Soru: Hangileri bunlar?

Yanıt: Örneğin, “şavk”, “zalım” gibi halk sözcükleri.

Soru: Bu sözcüklere ayrı bir tutkunluğunuz olmalı.

Yanıt: Önceleri öyleydi. Şimdi bu gibi deyimlere karşı bile tutku kalmadı. (… . .) Sözcükleri işime yaradıklarında kullanır, sonra sözlükteki yerlerine gönderirim ben de her ozan gibi. Ardından yeni biçimler içinde yeni düşünceler, sözcüklerini de yanlarına takıp gelecektir.

(… . . )

Soru: Bizde, birtakım ozanların dili zorladıkları görülüyor. Bu zorlama, sizce dil için gerekli mi?

Yanıt: Ozanların dili zorlamasından daha olağan, daha olumlu ne var? Bir kapı çalmadan kolay açılmaz. Dillere yeni olanaklar kazandırmada her ulusun ozanları başta gelmiştir.

(… . . )

Soru: Güzel Türkçe örneği diye gösterebileceğiniz herhangi bir şiirden birkaç dize söyler misiniz?

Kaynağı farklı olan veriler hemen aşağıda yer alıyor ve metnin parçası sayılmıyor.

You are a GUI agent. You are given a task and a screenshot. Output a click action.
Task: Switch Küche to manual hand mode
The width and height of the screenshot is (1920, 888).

Yanıt: Cumhuriyet şiir kuşağından yüzlerce örnek verilebilir. Birkaç ozandan aklıma gelenleri sıralayacağım:

 

“Şoförün karısı kıyma bana

El etme öyle pencereden,

Soyunup, dökünüp…” (Orhan Veli)

 

“Eviniz, kutu gibi küçük bir evdi,

Sarmaşıklarla balkonu örtük bir evdi,

Güneşin batmasına yakın saatlerde

Yıkanırdı gölgesi kuytu bir derede,

Yaz kış yeşil bir saksı ıtır pencerede,

Bahçede akasyalar açardı baharla,

Ne şirin komşumuzdun sen Fahriye Abla…” (Ahmet Muhip)

 

“Kardaş, senin dediklerin yok,

Halay çekilen toprak bu toprak değil.

Çık hele Anadolu’ya,

Kamyonlarla gel, kağnılarla gel gayri,

O kadar uzak değil…” (Fazıl Hüsnü)

 

(… . .)

 

Evet, Sevgili Cahit Ağabey 1966 yılında bunları söylüyor. Konuyla ilgilenenlere, TDK yayınları arasında çıkan Ali Püsküllüoğlu’nun düzenlediği “Konuşmalar” kitabından yazının tümünü okumalarını salık veririm.

 

 

 

“Türk” demek “dil” demektir.

Ulusun çok belirgin niteliklerinden biri dildir.

Türk ulusundanım; diyen insan,

her şeyden önce ve kesinlikle Türkçe konuşmalıdır.”